The U.S. Supreme Court is set Wednesday to hear a challenge on free speech grounds to a Texas law that requires pornographic websites to verify the age of users in a case testing the legality of state efforts to keep minors from viewing such material online.
A trade group representing adult entertainment performers and companies appealed a lower court's decision allowing the Republican-led state's age-verification mandate, finding that it likely did not violate the U.S. Constitution's First Amendment safeguard against government abridgment of speech.
The 2023 measure is one of 19 similar ones enacted around the United States, primarily in Republican-governed states, as policymakers worry about how the proliferation of hardcore pornographic material online affects the wellbeing of minors.
The Texas law requires any website whose content is more than a third "sexual material harmful to minors" to require all users to submit personally identifying information verifying that they are at least 18 years old to gain access.
The challengers, represented by the American Civil Liberties Union and others, include the Free Speech Coalition, a trade association of adult content performers, producers and distributors, as well as companies that run several pornographic websites including Pornhub.com and xnxx.com. The Supreme Court last year denied a request by the challengers to halt enforcement of the law while litigation in the dispute proceeded.
The case tests the limits of state powers to protect minors from explicit materials deemed by policymakers to be harmful to them with measures that burden the access of adults to constitutionally protected expression.

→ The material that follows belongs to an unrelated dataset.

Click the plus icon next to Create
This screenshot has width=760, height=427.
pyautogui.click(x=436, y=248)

The challengers said in court filings that online age verification unlawfully stifles the free speech rights of adults and exposes them to increasing risks of identity theft, extortion and data breaches.

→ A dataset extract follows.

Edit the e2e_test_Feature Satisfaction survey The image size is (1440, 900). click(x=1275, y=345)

Some sites like Pornhub have responded by blocking access entirely in states with age-verification laws.
The challengers said content-filtering software and on-device age verification would work better to protect minors than laws like the one at issue. They noted that Supreme Court precedents have long protected access by adults to non-obscene sexual content, including a 2004 ruling that blocked a federal law similar to the Texas measure.
If the 2004 precedent prevents Texas from enforcing its law, then it should be overruled, the state argued.
Texas told the Supreme Court that through smartphones and other devices, children have easy access to an "avalanche of misogynistic and often violent smut" including "graphic depictions of rape, strangulation, bestiality and necrophilia." Much of the content on pornographic websites "is obscene even for adults."
U.S. District Judge David Alan Ezra issued a preliminary injunction in 2023, blocking the law. The New Orleans-based 5th U.S. Circuit Court of Appeals ruled in 2024 that the plaintiffs were unlikely to succeed in their First Amendment challenge to the age-verification requirement, lifting Ezra's injunction on that provision.
The 5th Circuit upheld Ezra's injunction against a separate provision of the law requiring websites to display "health warnings" about the effects of viewing pornography. President Joe Biden's administration urged the Supreme Court to throw out the 5th Circuit decision and order it to reconsider the case under a more stringent form of judicial review.